[[ Data extracts open ]]

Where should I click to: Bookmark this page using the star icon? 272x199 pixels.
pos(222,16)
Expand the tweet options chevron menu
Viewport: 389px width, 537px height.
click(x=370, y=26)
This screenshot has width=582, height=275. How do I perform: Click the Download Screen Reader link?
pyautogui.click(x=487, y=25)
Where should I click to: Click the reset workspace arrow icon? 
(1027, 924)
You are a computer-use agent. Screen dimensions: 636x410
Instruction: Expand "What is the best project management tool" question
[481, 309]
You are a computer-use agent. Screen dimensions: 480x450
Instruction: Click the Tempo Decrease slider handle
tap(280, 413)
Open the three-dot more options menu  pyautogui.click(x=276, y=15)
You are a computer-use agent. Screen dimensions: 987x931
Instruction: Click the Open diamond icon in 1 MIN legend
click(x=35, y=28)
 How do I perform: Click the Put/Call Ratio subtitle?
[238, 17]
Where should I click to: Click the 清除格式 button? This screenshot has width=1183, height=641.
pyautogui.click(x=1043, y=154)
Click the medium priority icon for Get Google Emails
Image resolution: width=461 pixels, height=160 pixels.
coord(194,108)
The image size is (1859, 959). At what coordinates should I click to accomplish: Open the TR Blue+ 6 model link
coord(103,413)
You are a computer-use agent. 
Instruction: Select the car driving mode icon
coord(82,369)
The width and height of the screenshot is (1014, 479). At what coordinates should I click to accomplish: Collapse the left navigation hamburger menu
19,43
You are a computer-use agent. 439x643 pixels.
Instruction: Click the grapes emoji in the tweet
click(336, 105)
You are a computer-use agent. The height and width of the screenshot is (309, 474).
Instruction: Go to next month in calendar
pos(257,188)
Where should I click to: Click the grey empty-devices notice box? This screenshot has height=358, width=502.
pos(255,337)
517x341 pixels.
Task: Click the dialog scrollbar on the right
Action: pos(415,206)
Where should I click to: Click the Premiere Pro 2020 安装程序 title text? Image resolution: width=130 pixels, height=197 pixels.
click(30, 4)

[[ Data extracts closed ]]

- **Exercise**: All of the data above needs to be given again exactly.

- **Output for this exercise**:
Where should I click to: Bookmark this page using the star icon? 272x199 pixels.
pos(222,16)
Expand the tweet options chevron menu
Viewport: 389px width, 537px height.
click(x=370, y=26)
This screenshot has width=582, height=275. How do I perform: Click the Download Screen Reader link?
pyautogui.click(x=487, y=25)
Where should I click to: Click the reset workspace arrow icon? 
(1027, 924)
You are a computer-use agent. Screen dimensions: 636x410
Instruction: Expand "What is the best project management tool" question
[481, 309]
You are a computer-use agent. Screen dimensions: 480x450
Instruction: Click the Tempo Decrease slider handle
tap(280, 413)
Open the three-dot more options menu  pyautogui.click(x=276, y=15)
You are a computer-use agent. Screen dimensions: 987x931
Instruction: Click the Open diamond icon in 1 MIN legend
click(x=35, y=28)
 How do I perform: Click the Put/Call Ratio subtitle?
[238, 17]
Where should I click to: Click the 清除格式 button? This screenshot has width=1183, height=641.
pyautogui.click(x=1043, y=154)
Click the medium priority icon for Get Google Emails
Image resolution: width=461 pixels, height=160 pixels.
coord(194,108)
The image size is (1859, 959). At what coordinates should I click to accomplish: Open the TR Blue+ 6 model link
coord(103,413)
You are a computer-use agent. 
Instruction: Select the car driving mode icon
coord(82,369)
The width and height of the screenshot is (1014, 479). At what coordinates should I click to accomplish: Collapse the left navigation hamburger menu
19,43
You are a computer-use agent. 439x643 pixels.
Instruction: Click the grapes emoji in the tweet
click(336, 105)
You are a computer-use agent. The height and width of the screenshot is (309, 474).
Instruction: Go to next month in calendar
pos(257,188)
Where should I click to: Click the grey empty-devices notice box? This screenshot has height=358, width=502.
pos(255,337)
517x341 pixels.
Task: Click the dialog scrollbar on the right
Action: pos(415,206)
Where should I click to: Click the Premiere Pro 2020 安装程序 title text? Image resolution: width=130 pixels, height=197 pixels.
click(30, 4)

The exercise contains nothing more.